Fidel, ocho años después

Manuel Juan Somoza/La Habana

Fue sin dudas la cobertura más extensa, sentida e inolvidable de mi vida profesional, que a lo largo del tiempo me ha llevado a entrevistar presidentes y reportar dos guerras.

Cuando trascendió en La Habana la noticia luctuosa, desde la cadena televisiva FOX, vocera del conservadurismo estadounidense, hasta el diario argentino de izquierda PAGINA 12, se pusieron en tensión.

Ningún medio dentro y fuera de Cuba quedó indiferente y MILENIO desplegó en México todos sus recursos: periódico de alcance nacional, información digital, radio y televisión.

El colega Juan Pablo Becerra viajó de urgencia y en apoyo, y juntos nos pusimos en campaña mañana, tarde, noche y madrugadas.

Llegó la hora

Fidel Castro había muerto el 25 de noviembre de 2016. Llegaba el momento de despejar la incógnita que unos lanzaban al viento con desparpajo malévolo y otros guardaban en sus almas con el deseo ingenuo de que jamás tuviera respuesta.
---------------
Consigna
Responda, con base en el texto sobre Fidel Castro:
(a) ¿Qué colega viajó de urgencia y en apoyo?
(b) ¿En qué fecha había muerto Fidel Castro?
(c) ¿Qué recursos desplegó MILENIO en México?
Los datos que siguen constituyen un material independiente del texto.

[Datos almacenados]
---------------
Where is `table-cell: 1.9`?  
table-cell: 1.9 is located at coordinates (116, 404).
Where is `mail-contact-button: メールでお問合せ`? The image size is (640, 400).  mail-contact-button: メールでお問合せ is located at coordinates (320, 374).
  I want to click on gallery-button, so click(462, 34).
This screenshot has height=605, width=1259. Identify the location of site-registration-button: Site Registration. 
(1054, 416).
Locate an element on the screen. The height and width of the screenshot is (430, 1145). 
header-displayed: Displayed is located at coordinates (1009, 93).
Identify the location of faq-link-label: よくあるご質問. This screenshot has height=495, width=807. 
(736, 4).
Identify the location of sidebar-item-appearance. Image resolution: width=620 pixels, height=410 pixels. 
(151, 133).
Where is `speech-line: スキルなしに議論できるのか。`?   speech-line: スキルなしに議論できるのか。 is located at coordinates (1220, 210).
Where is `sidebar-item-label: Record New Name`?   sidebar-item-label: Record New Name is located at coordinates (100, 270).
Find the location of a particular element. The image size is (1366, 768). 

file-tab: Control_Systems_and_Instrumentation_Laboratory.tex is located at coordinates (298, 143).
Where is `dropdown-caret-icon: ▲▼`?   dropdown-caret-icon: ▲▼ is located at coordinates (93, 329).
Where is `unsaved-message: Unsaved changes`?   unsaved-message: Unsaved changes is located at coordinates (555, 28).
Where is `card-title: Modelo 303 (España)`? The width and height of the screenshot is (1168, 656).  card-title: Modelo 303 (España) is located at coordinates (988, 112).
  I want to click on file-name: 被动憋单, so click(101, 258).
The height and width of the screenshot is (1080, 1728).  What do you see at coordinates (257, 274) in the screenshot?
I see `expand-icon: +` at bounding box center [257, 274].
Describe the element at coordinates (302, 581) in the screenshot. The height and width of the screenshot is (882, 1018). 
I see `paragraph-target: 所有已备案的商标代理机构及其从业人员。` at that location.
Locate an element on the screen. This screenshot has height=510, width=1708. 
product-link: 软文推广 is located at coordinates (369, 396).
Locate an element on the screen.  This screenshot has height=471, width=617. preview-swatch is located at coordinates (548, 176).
---------------
Solución
(a) Juan Pablo Becerra.
(b) El 25 de noviembre de 2016.
(c) Periódico de alcance nacional, información digital, radio y televisión.